Durante todos esos años Cian había sido como una espina clavada, pues no había olvidado la angustia y las tormentosas pasiones de juventud. Ahora, a la edad adulta, ya madura y experta, se le había concedido un encuentro con Cian y, bajo la perspectiva de esa madurez, había analizado y comprendido lo irracional de la agridulce intensidad del amor joven. Ya no tenía ningún reparo en despedirse de Cian para siempre y reconocer que formaba parte del pasado. Entendía lo ocurrido como una experiencia enriquecedora y no como un lastre que habría de cargar el resto de su vida.

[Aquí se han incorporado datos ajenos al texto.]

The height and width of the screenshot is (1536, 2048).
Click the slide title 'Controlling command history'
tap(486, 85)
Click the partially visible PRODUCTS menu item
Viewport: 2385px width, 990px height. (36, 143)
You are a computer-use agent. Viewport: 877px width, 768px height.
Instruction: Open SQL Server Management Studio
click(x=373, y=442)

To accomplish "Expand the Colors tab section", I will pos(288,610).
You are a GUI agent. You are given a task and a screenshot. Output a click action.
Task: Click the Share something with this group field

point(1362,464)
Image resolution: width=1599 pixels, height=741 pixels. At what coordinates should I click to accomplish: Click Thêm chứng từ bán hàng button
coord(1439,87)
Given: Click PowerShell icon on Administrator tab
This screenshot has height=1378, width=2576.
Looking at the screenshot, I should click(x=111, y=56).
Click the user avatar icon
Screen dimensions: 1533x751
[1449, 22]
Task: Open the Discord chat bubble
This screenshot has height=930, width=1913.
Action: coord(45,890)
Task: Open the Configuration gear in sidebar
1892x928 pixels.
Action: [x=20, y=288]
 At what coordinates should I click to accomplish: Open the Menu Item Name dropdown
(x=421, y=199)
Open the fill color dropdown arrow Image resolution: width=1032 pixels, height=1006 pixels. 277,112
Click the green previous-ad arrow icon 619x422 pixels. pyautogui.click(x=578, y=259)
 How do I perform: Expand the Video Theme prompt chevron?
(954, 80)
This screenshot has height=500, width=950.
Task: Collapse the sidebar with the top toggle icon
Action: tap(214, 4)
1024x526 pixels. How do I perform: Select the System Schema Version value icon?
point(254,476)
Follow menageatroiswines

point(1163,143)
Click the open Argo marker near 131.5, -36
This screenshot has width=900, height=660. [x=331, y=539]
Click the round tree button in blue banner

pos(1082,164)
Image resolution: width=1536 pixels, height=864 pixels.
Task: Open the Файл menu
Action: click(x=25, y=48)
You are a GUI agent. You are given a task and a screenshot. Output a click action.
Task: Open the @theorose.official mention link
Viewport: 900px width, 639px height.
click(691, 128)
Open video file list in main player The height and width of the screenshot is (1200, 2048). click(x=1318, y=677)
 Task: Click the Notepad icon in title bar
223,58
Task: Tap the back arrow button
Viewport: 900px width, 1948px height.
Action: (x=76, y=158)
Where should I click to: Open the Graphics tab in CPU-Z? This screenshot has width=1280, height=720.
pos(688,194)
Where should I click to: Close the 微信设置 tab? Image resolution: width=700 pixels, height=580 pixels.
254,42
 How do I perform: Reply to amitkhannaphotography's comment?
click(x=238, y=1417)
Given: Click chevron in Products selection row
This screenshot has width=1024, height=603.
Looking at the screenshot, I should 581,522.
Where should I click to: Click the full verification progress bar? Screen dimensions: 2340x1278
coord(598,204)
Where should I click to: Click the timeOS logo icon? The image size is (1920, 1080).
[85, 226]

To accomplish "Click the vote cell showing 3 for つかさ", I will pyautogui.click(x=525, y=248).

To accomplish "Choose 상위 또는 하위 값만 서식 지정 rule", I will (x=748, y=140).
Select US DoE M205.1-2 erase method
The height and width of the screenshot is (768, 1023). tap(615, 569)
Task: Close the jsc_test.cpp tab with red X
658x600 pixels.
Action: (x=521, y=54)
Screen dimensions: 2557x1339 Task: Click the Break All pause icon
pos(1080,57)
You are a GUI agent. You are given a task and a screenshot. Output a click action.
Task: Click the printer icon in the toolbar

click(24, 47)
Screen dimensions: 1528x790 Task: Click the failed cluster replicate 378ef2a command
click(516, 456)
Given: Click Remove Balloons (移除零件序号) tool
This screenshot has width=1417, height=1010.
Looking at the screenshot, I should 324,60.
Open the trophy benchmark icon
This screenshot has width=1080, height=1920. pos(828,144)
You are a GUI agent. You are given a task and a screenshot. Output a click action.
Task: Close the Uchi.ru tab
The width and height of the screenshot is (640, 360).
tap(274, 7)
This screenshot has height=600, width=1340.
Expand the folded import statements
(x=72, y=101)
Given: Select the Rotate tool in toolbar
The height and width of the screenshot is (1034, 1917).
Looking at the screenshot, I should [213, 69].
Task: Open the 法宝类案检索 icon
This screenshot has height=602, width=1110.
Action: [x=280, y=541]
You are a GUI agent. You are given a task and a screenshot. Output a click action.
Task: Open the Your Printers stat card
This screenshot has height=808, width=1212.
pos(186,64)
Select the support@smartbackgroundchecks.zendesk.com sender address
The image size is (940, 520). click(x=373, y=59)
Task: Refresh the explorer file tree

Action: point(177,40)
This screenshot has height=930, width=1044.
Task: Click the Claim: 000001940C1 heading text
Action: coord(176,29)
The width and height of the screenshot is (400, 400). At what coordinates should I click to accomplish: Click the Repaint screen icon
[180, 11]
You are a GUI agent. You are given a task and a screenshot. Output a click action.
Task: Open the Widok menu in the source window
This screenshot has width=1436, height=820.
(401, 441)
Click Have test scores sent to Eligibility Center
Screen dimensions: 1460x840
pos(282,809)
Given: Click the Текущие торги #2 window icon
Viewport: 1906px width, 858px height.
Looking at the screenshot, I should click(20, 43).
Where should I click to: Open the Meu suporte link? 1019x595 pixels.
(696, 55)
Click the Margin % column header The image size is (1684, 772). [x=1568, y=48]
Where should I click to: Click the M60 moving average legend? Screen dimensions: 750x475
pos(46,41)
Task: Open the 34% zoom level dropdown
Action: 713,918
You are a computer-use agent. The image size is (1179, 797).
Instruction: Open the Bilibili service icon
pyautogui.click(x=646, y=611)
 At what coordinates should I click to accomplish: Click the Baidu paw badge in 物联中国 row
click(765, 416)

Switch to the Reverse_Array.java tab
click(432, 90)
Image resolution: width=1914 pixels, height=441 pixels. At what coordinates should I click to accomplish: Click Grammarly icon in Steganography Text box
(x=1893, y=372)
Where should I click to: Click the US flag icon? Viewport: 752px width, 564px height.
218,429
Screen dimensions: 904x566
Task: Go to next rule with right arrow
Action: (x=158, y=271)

Sin saber por qué, Eadulf le vino al pensamiento; fue algo tan inopinado que hasta dio un respingo y agitó la bebida que sostenía con mano trémula.

¡Eadulf! Se dio cuenta de que su amigo había sido una presencia constante durante todo el viaje, como una brizna etérea en el camino.

¿Por qué acudieron a su mente las palabras de Publio Siro, uno de sus autores de máximas predilectos?

Amare el sapere vix deo conceditur.

Hasta para un dios es difícil amar y ser sabio a un tiempo.

De pronto recordó el papel de vitela doblado. Lo cogió y lo desplegó. Sus ojos se abrieron, estupefactos. Era una nota de su hermano Colgú, enviada desde Cashel el día después de que ella zarpara desde Ardmore. Mientras asimilaba las escasas palabras que contenía, el asombro le heló la sangre y luego la invadió un pánico que jamás había experimentado. El mensaje era conciso:

«¡Regresa cuanto antes! ¡Han acusado a Eadulf de asesinato!»